======== TEXT SHOWN
GPU Web 2020 08 03

Chair: Corentin

Scribe: Ken and Austin

Location: Google Meet

Tentative agenda

Subgroup operations #954 (Oguz?)
Support Rgb9e5 packed float texture format #957 (Connor? Corentin?)
Ordering of promise resolution. #962 (Corentin?)
Multisample Coverage on Metal #959 (Tomasz? ~~Kai?~~ Corentin?)
PR burndown
- Change rowsPerImage to count in blocks #958 (Dzmitry)
- Others?
Agenda for next meeting

Attendance

Apple
- Dean Jackson
- Myles C. Maxfield
Google
- Austin Eng
- Brandon Jones
- Corentin Wallez
- Idan Raiter
- Kai Ninomiya
- Ken Russell
Microsoft
- Damyan Pepper
Mozilla
- Dzmitry Malyshau
- Jeff Gilbert
Connor Fitzgerald
Matijs Toonen
Mehmet Oguz Derin
Michael Shannon
Timo de Kort

Administrivia

Was call for comments / review on charter for WebGPU working group
Have been 17 companies that answered on it. Everyone’s in favor of moving forward. Should be able to get this done soon.
CW: One comment (from memory) about abuse being possible to mine bitcoins. Had question of whether it would be possible to detect abuse vs. for example machine learning. Just this comment to address.
TPAC fall coming up. There will be a breakout week. Maybe we could propose a WebGPU subject there? Don’t think the deadline for this is any time soon. Need to decide whether this group will decide at virtual TPAC - think we decided no because we have our own meetings. But if we have a WebGPU breakout meeting it would be nice to synchronize.
- Open topics; can be talk, discussion around new topic, interaction between various APIs, etc.
- At TPAC the topics are usually suggested at the beginning of the breakout day.
- DM: that sounds good.
- DM: multi-queue. :)
- CW: you can, if you want, but the intent is to interact with / socialize with other members of the W3C.
- MM: yes, the audience is the entire W3C group. 99% don’t know what a GPU is. :)
================
======== COLLECTED MATERIAL
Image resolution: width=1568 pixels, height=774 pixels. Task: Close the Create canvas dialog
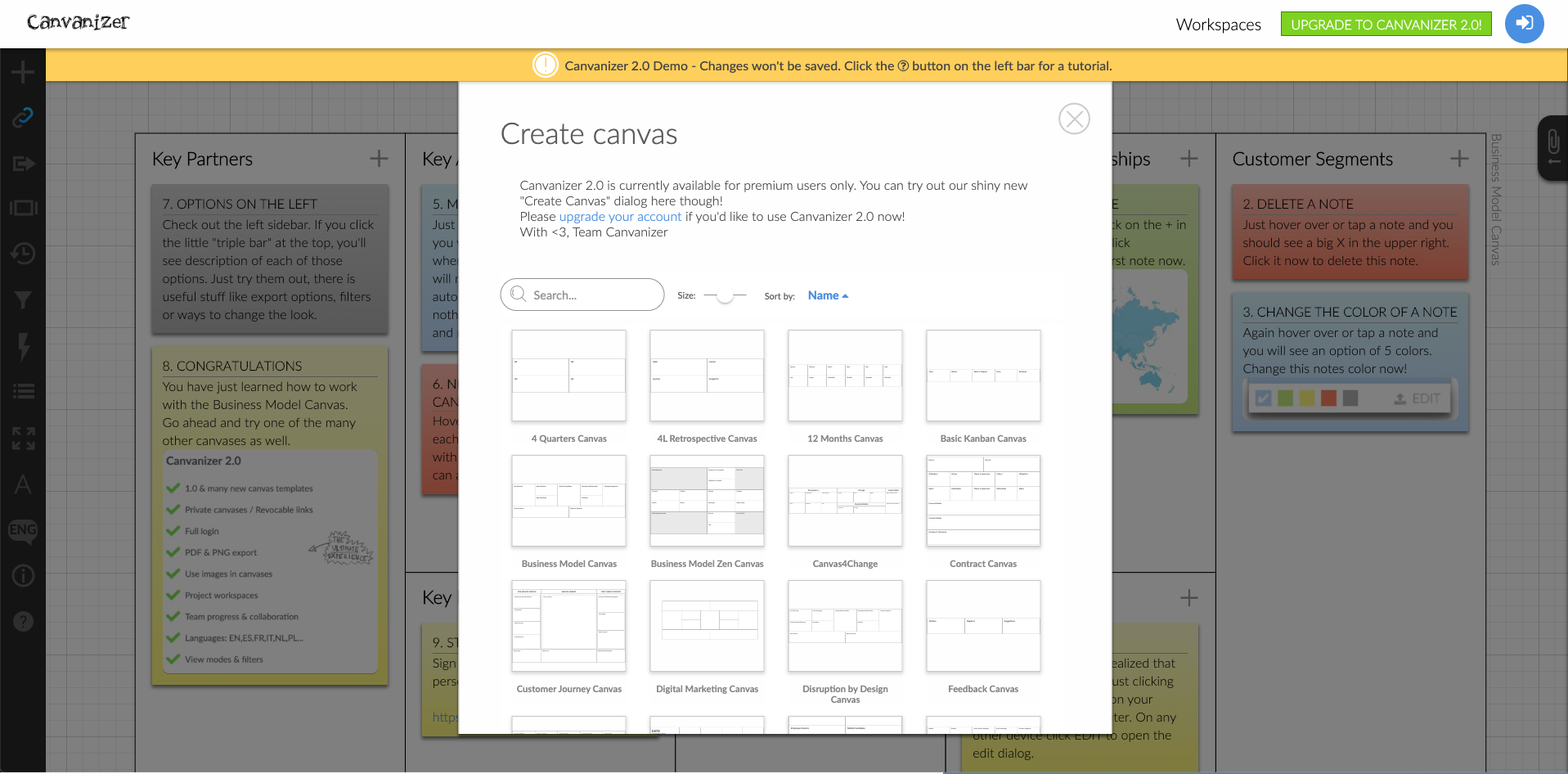click(1073, 119)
================
Reproduce the GPU Web meeting notes above word for word, from the title line through the last line of the attendance and administrivia notes.

GPU Web 2020 08 03

Chair: Corentin

Scribe: Ken and Austin

Location: Google Meet

Tentative agenda

Subgroup operations #954 (Oguz?)
Support Rgb9e5 packed float texture format #957 (Connor? Corentin?)
Ordering of promise resolution. #962 (Corentin?)
Multisample Coverage on Metal #959 (Tomasz? ~~Kai?~~ Corentin?)
PR burndown
- Change rowsPerImage to count in blocks #958 (Dzmitry)
- Others?
Agenda for next meeting

Attendance

Apple
- Dean Jackson
- Myles C. Maxfield
Google
- Austin Eng
- Brandon Jones
- Corentin Wallez
- Idan Raiter
- Kai Ninomiya
- Ken Russell
Microsoft
- Damyan Pepper
Mozilla
- Dzmitry Malyshau
- Jeff Gilbert
Connor Fitzgerald
Matijs Toonen
Mehmet Oguz Derin
Michael Shannon
Timo de Kort

Administrivia

Was call for comments / review on charter for WebGPU working group
Have been 17 companies that answered on it. Everyone’s in favor of moving forward. Should be able to get this done soon.
CW: One comment (from memory) about abuse being possible to mine bitcoins. Had question of whether it would be possible to detect abuse vs. for example machine learning. Just this comment to address.
TPAC fall coming up. There will be a breakout week. Maybe we could propose a WebGPU subject there? Don’t think the deadline for this is any time soon. Need to decide whether this group will decide at virtual TPAC - think we decided no because we have our own meetings. But if we have a WebGPU breakout meeting it would be nice to synchronize.
- Open topics; can be talk, discussion around new topic, interaction between various APIs, etc.
- At TPAC the topics are usually suggested at the beginning of the breakout day.
- DM: that sounds good.
- DM: multi-queue. :)
- CW: you can, if you want, but the intent is to interact with / socialize with other members of the W3C.
- MM: yes, the audience is the entire W3C group. 99% don’t know what a GPU is. :)